Roça-lhe os pelos com os dedos suaves, arrancando da pele arrepios que eu gostava de ter. Passa tua língua por ele como passou por mim, desbravando poros ouriçados e despertando nele a virilidade. Sê também a devassa que costumavas ser nas noites de vinho, aquela que destilava veneno sobre tudo e todos como a pior das cobras peçonhentas. Pula a fase da menina pudica e sê logo a meretriz de sempre! Vamos, joga fora a capa de santidade e sê logo aquela que conheci ao final de longos anos. Pouparás a ele um bom tempo de presentes e discursos de fidelidade… E convenhamos, falas estas que nem tu toleras mais. Sê puta! Que é o que nascestes para ser. És pura vocação para o pecado e para o prazer, para o escatológico até.

Quando por fim te vires só, nos lençóis sujos que provocaste, lembra-te de todos que por ti passaram e de como nenhum ficou. Do outro lado do mundo, sorrindo com outra qualquer, eu brindarei essa lembrança e rirei ao teu ouvido, com o escárnio de quem cospe no podre, de quem se enoja do imundo.
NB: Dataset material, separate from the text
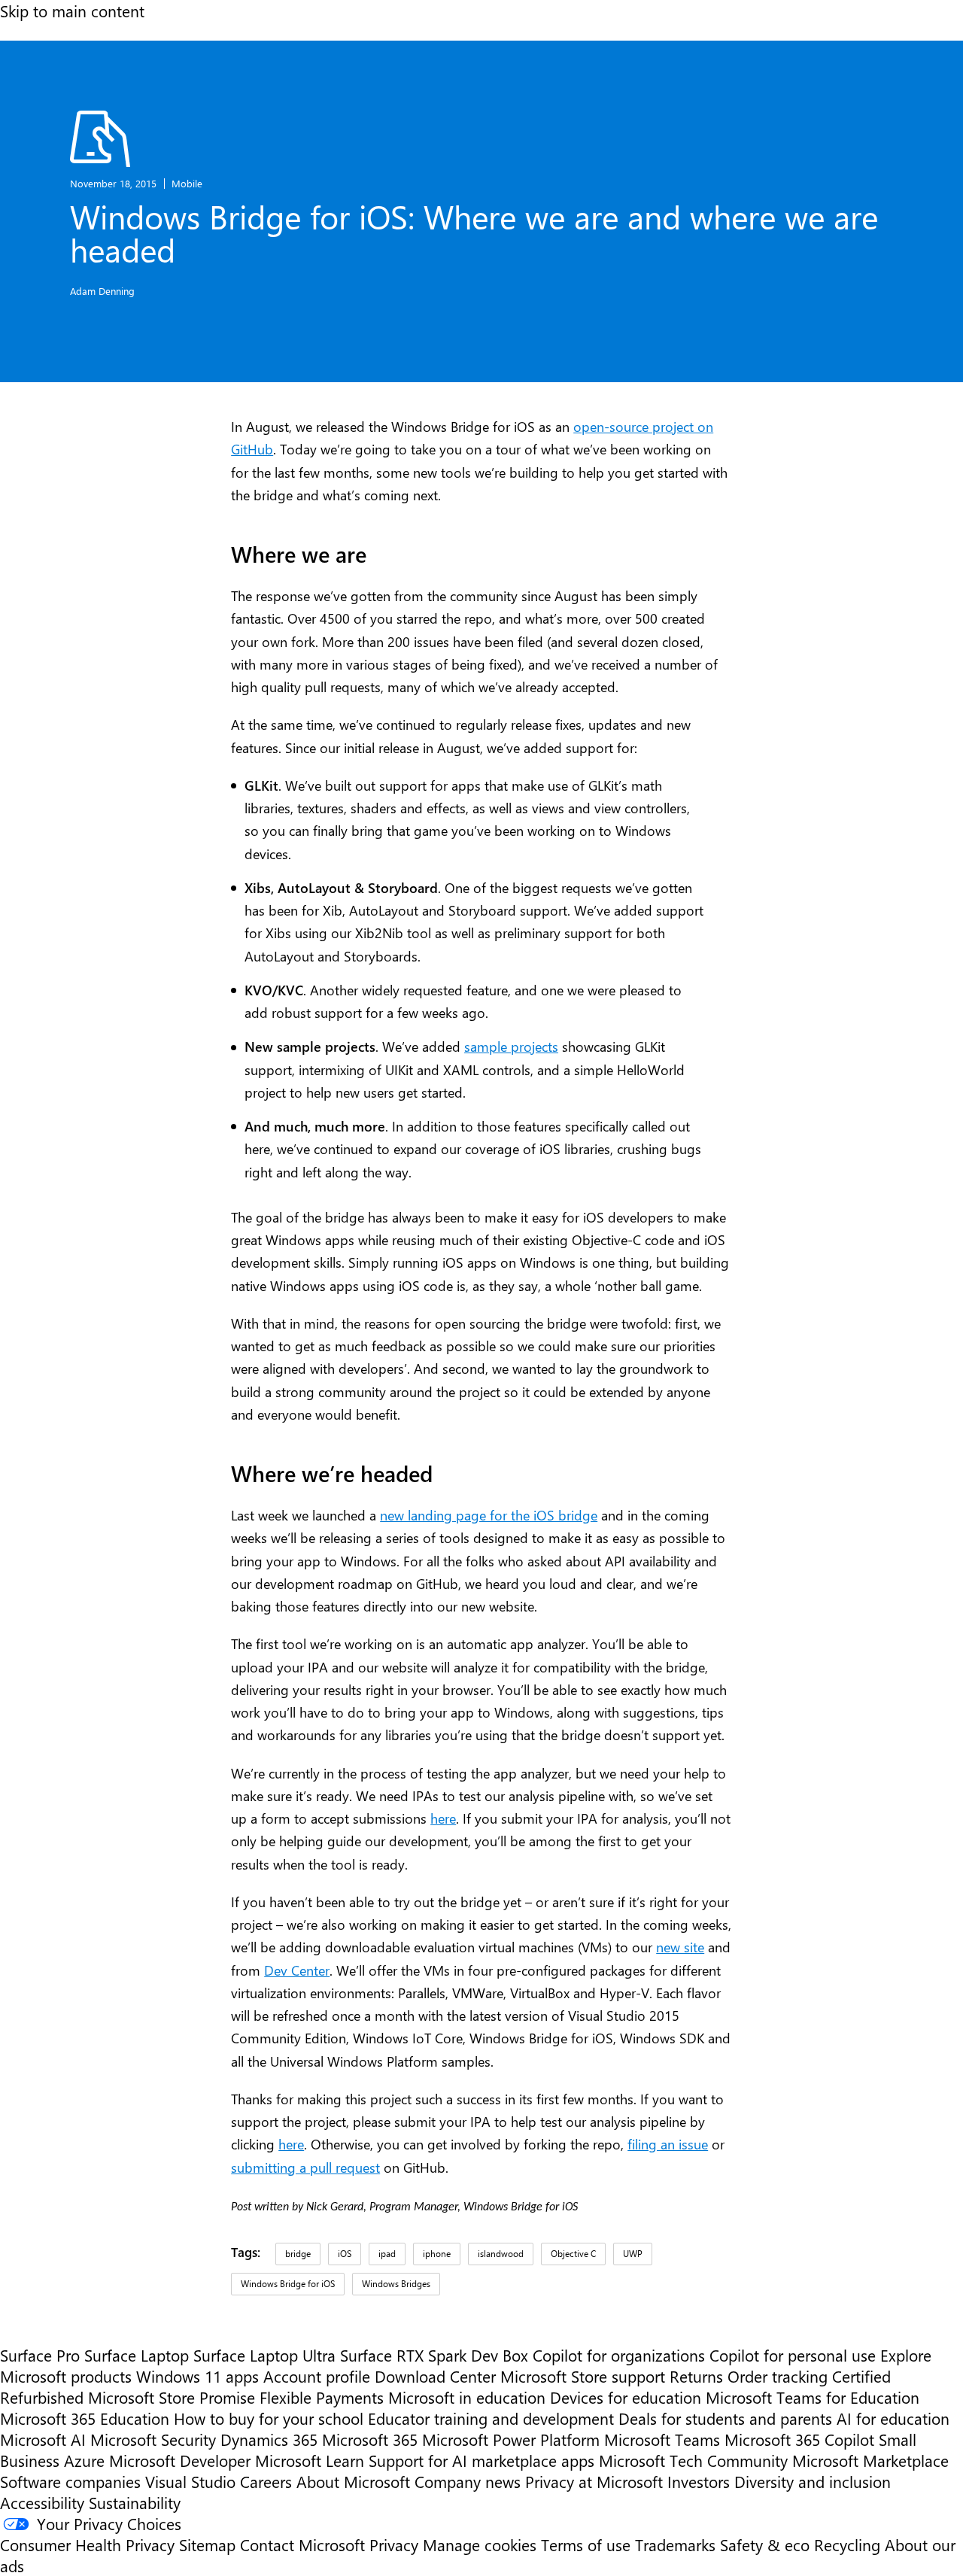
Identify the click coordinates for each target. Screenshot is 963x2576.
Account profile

Direi, então, sussurrando: “Fala agora que és mais forte”.

Falarei.

Sou mais forte hoje do que jamais fui. Sou mais puta e mais dama, porque soube crescer com meus desejos. Não sou mais sua boneca de luxo, nem seu brinquedo pras noites de vontades. Sou o que eu bem quiser e sou feliz com isso. Sou contrária à sua voz, a toda sua formalidade, à sua gramática. Sou hoje mais do que fui com você, em todos os aspectos. Me deito com quem quero e com eles me troco e me dispo, com eles me misturo e saio outra. Deixo peles velhas e crio novas. Cobra, sim. Sou tudo que eu puder ser, com todos que me quiserem.

Faço meu hall de casos, onde exponho todas as transas delicadas e também as ensandecidas. Tenho muito pra contar e pouco a esconder, vivendo a vida que você sempre quis e não conseguiu levar. Falso moralista que é. Porque aprendi que sirvo a mim mesma e sou múltipla de mim. Quando vier sua voz, me sussurrar asneiras como sempre fez, vou sorrir ainda mais. Quando vier você, com seu escárnio transcontinental, vai ouvir em alto e bom som, meu último “vá se foder”.